Do people chant the "system manual" at Anthropic Tupperware parties? Do they intone a mantra invoking Amodei's name?

• aesthesia

  today at 6:17 PM

  Because it's not a user manual? The idea of a model card originated in 2018 (see https://arxiv.org/abs/1810.03993) as a summary of important facts about a model. At the time, this was typically an image classifier or tabular ML model. Model cards became an important concept in AI governance, and they started expanding once models started getting more capable. The point of a model/system card is to document where the model came from and the evaluations that have been run, make a case that the model will be safe and reliable in its intended applications, and warn about any potential dangers from misuse. It's not an explanation of how to use the model.

  OpenAI also releases system cards; here's GPT-5.5's: https://deploymentsafety.openai.com/gpt-5-5/safety

• redox99

  today at 6:20 PM

  It used to be a "card", as in a single page or two. It doesn't make sense that they still call it that.

• apsurd

  today at 5:47 PM

  The trailing snark at the end will likely get you downvoted but I'm latching on: wtf is "system card". My previous coworkers popped that in the general slack channel when Mythos first "dropped" - "have you seen the system card" without any context whatsoever. The nerds get their clique!
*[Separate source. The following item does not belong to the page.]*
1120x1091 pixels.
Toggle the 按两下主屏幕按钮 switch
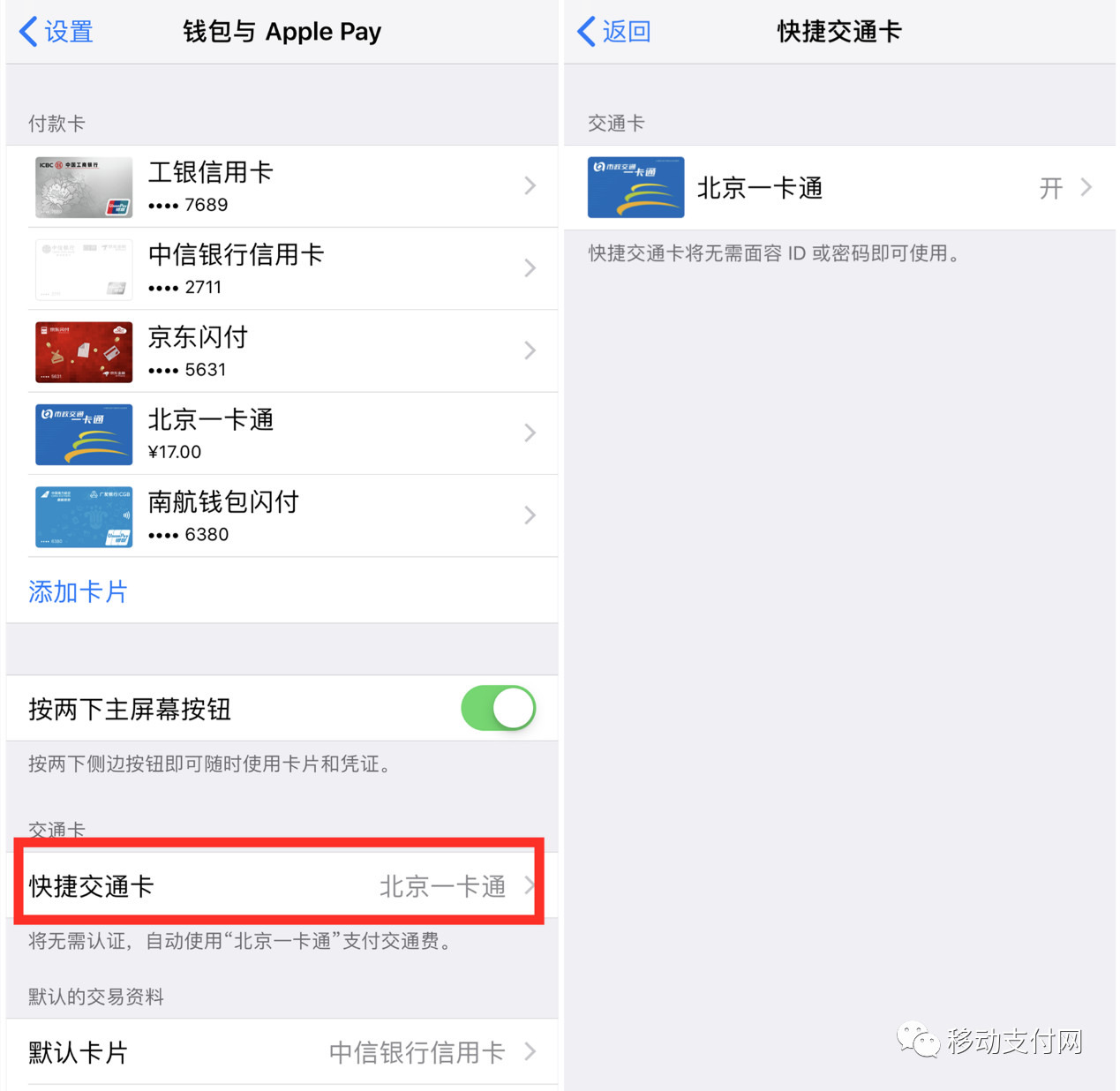pos(498,708)
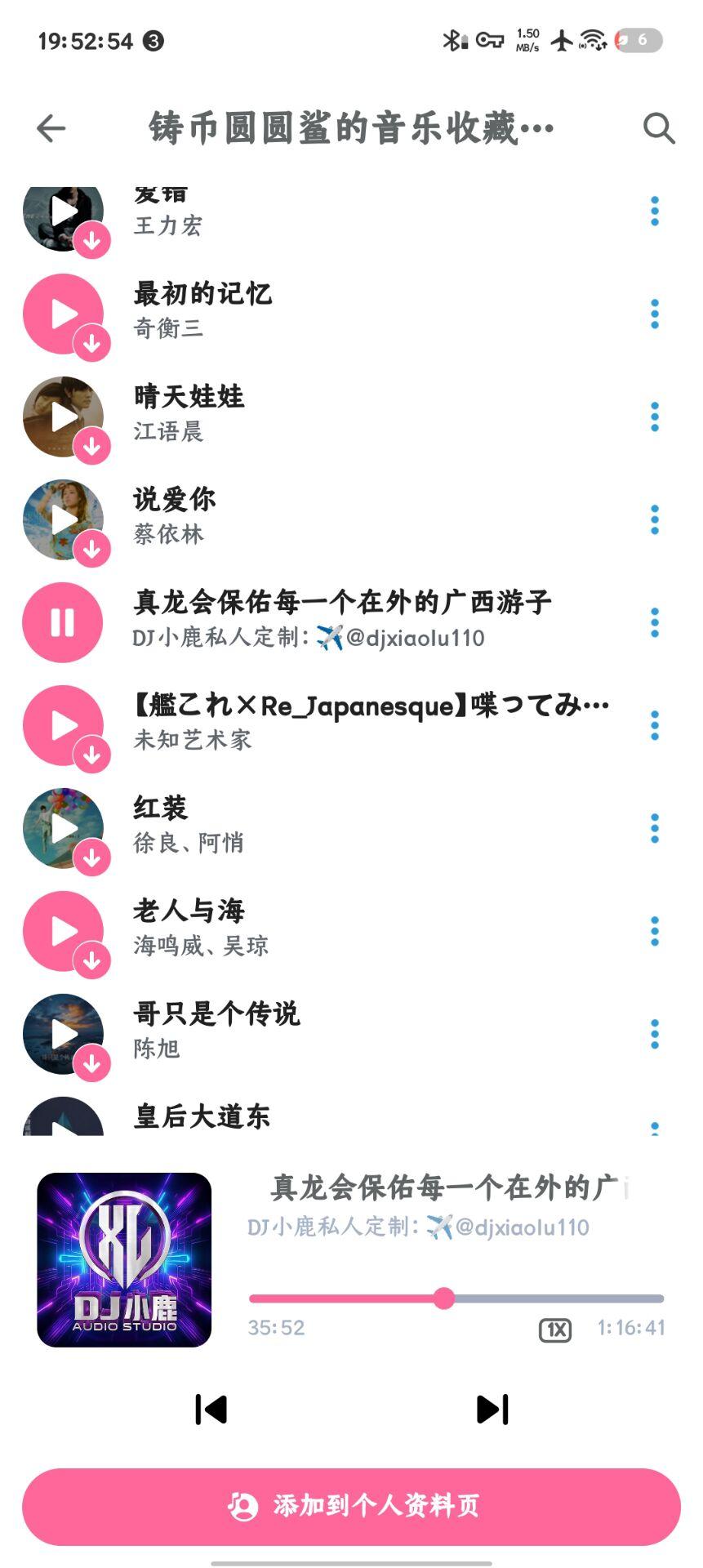
Task: Download the song 红装
Action: [92, 858]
  Also research preview pops across new upstarts in place of beta. It's eye-rolling coming from a lifelong curmudgeon.

  Just talk normal!

input price $10 per mil token and output price 50$ per mil token btw

Oh my god it's actually here

I actually rather like the way they have approached these safeguards. Rather than only teaching the model to refuse a request, or completely rejecting the request, the system gracefully degrades to slightly less powerful or slightly less precise operation. So you still roughly have Opus 4.8 even when safeguards trigger, but with an upgrade when they don't. As much as I hate the way they hype Mythos 5, I think the release of Fable 5 is rather nice. What's not nice though is that they plan to remove it from subscriptions soon, but getting to try it is cool, I suppose.

system card = marketing material with heavily gamed benchmarks.

• bitwize

  today at 6:13 PM

  Cope harder. A year and a half ago, people were mocking Devin for claiming that AI could develop software at all. Yet here we are, when AI is developing most commercial software.

  • dominotw

    today at 6:32 PM

    non sequitur

New chapter

[dead]

[dead]

• wslh

  today at 5:16 PM

  It's ambiguous? Because is about Mythos specifically and Fable != Mythos.

• ebiester

  today at 5:30 PM

  I mean, if by right you mean "insiders leaked to make a few bucks..." sure?